Now change Main so that it reads a song description from the standard input, builds up a song and plays it. If one has the description in a file, you can still use the program by redirecting the standard input:
java Main <noak.txt
In your directory there is also a file elise.txt that you can use for testing, if you do not want to write your own file for the music that you prefer. This file utilizes the suggested improvement: duration of 0.125 means one eighth tone. If you allow this to be synonymous with the duration of the tone in seconds, then it will be too fast-paced. If one eighth lasts about 0.125 seconds of time then there will be 240 quarter notes in one minute. 148 quarters per minute is more moderate.
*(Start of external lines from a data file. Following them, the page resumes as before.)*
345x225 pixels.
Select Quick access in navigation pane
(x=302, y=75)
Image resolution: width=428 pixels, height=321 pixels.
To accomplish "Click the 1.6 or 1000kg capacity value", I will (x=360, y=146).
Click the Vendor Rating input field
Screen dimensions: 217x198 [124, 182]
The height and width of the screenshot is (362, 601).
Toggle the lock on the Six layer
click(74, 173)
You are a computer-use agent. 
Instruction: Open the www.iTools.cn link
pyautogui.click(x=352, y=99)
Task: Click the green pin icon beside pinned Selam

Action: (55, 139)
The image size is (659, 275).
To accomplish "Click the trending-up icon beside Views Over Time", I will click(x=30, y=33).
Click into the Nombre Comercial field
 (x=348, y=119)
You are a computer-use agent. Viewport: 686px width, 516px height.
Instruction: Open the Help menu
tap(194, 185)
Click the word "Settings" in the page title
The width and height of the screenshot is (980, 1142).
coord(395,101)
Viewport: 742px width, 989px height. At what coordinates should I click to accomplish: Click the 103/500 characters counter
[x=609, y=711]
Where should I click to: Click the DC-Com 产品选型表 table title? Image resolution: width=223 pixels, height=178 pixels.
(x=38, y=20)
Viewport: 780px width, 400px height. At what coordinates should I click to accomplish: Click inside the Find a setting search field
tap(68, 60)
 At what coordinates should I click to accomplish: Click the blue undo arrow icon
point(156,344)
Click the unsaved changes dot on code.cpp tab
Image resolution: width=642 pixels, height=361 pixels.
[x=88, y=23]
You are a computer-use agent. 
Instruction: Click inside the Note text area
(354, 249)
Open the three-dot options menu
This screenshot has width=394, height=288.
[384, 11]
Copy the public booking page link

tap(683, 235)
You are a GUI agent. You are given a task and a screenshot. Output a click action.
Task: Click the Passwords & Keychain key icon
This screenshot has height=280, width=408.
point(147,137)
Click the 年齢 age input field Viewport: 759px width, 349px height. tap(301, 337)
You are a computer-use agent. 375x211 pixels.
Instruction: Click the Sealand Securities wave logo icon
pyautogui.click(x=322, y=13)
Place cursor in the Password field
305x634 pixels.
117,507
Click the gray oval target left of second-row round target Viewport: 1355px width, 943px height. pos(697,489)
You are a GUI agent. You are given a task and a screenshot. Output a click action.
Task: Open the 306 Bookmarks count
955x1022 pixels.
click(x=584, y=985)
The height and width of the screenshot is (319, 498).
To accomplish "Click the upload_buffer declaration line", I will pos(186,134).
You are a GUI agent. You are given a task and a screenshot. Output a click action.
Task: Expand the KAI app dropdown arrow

One possibility is to set the pace on the command line so that it runs as follows:
java Main 148 <elise.txt
This task is easy to do once you have learned how to read numbers from standard input. This is done using the standard class Scanner, which will be discussed at the lecture on Tuesday in week 2. Those who have come here before that can read in Section 11.1.5 of Eck's book, search the net or ask the tutors.
Hopefully you now have learned some programming with arrays and a bit of digital audio. We just want to conclude by pointing out that in a sense we made it easy for us by wasting memory. We create many long arrays for short sound sequences, and we could have done what we have done and more with much less memory consumption. A serious music program needs to be more economical, but for our purposes, a more liberal memory consumption is enough.